>>
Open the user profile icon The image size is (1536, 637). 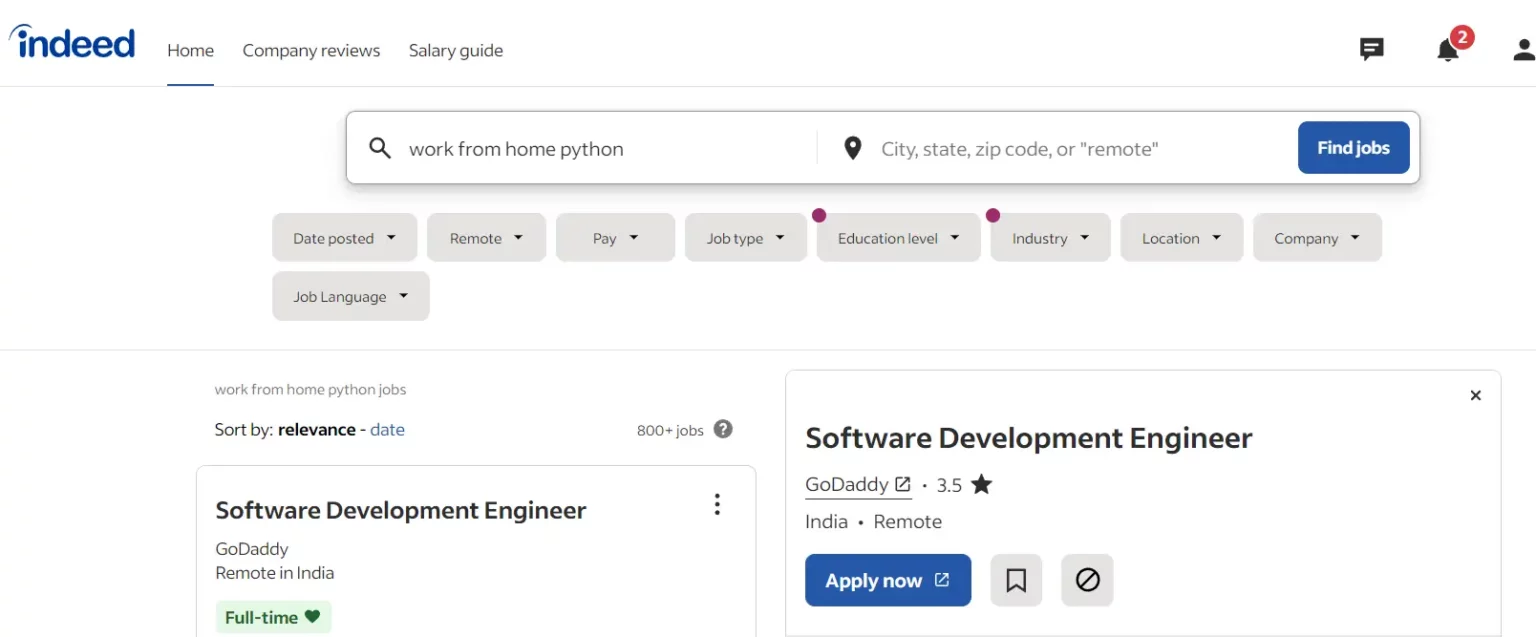[x=1523, y=49]
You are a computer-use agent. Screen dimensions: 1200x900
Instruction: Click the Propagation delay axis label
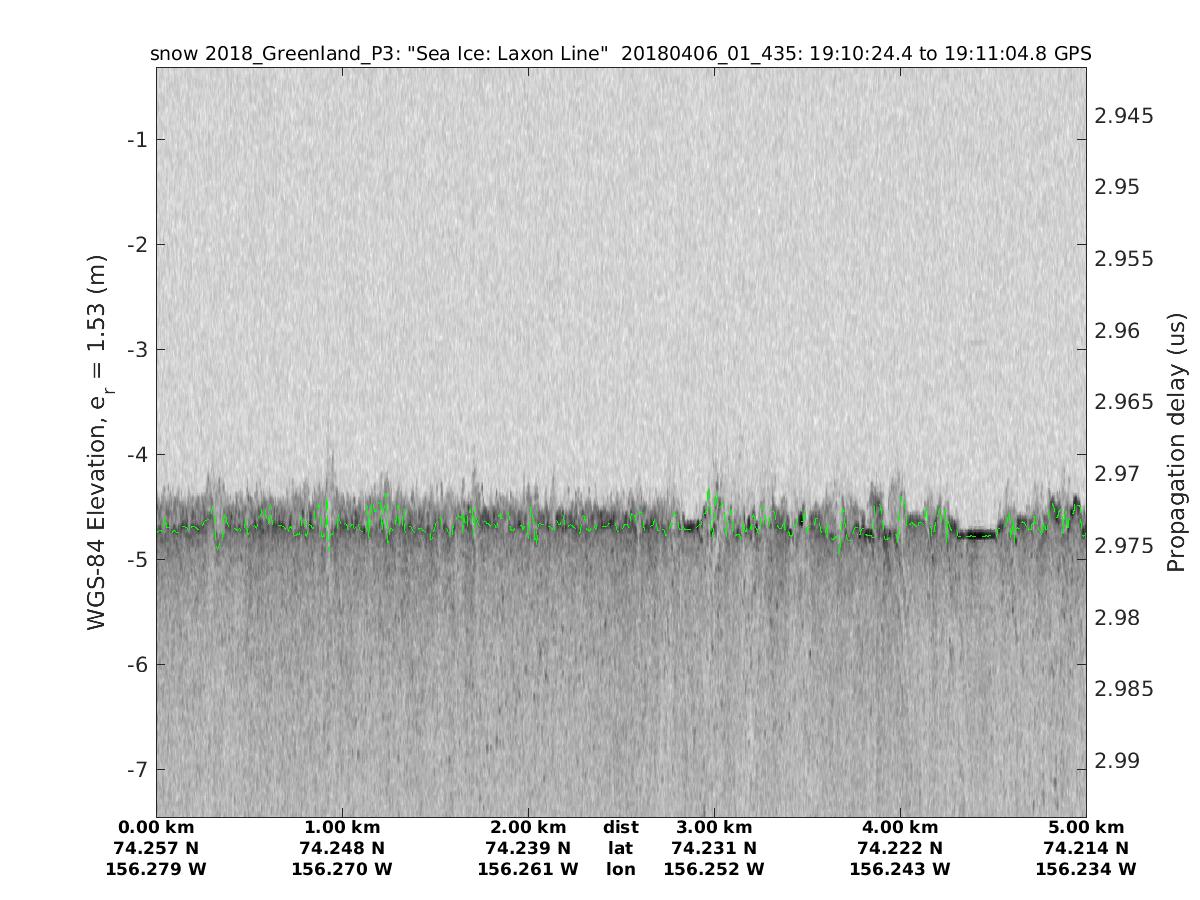click(1175, 442)
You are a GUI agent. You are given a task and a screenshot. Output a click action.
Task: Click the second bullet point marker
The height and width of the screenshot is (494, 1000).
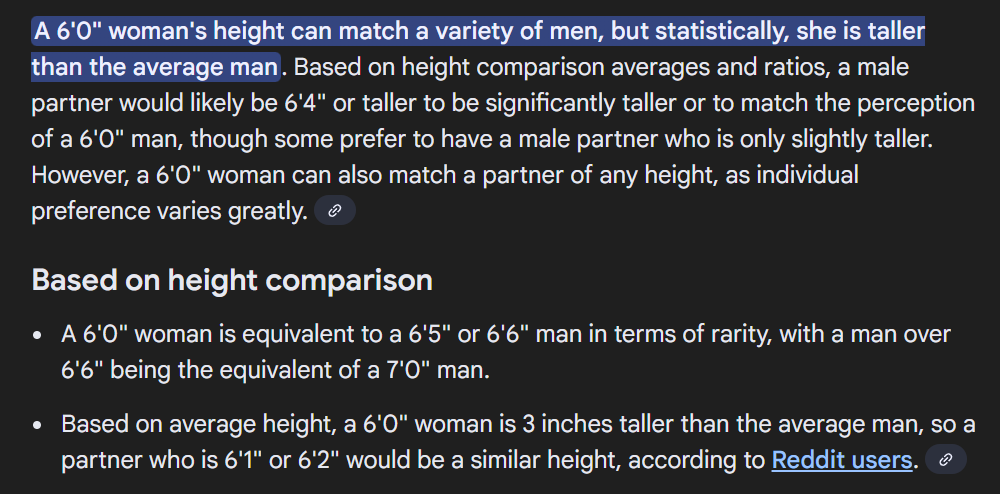38,426

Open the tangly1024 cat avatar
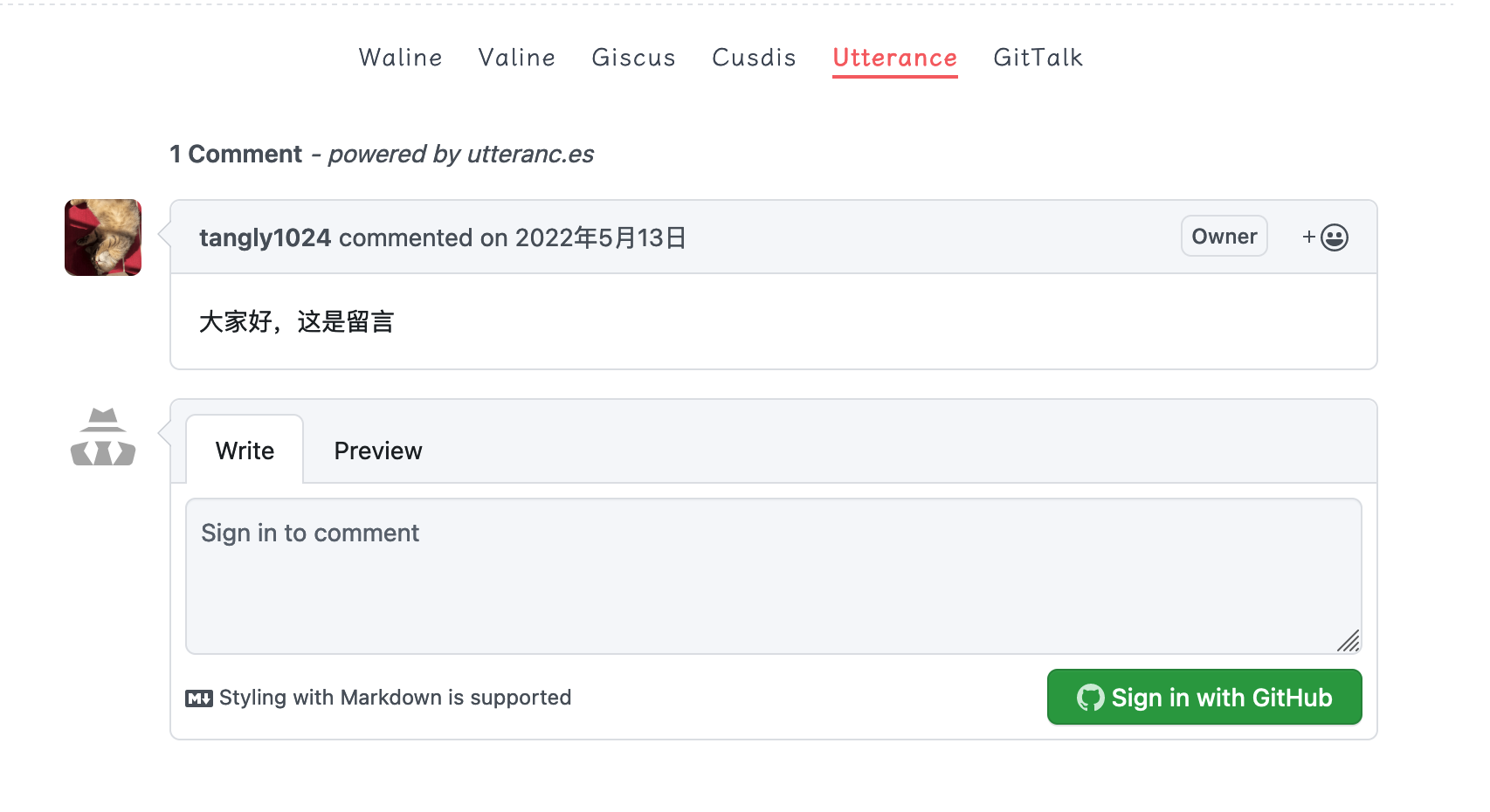tap(103, 237)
<<
● Task objective
Only the lines from the one with "You are a computer-use" through the end of the data, both ends included, should be written out exactly, and no pictures should appear.

● Response area
You are a computer-use agent. Screen dimensions: 1200x900
Instruction: Click the Propagation delay axis label
click(1175, 442)
You are a GUI agent. You are given a task and a screenshot. Output a click action.
Task: Click the second bullet point marker
The height and width of the screenshot is (494, 1000).
38,426

Open the tangly1024 cat avatar
tap(103, 237)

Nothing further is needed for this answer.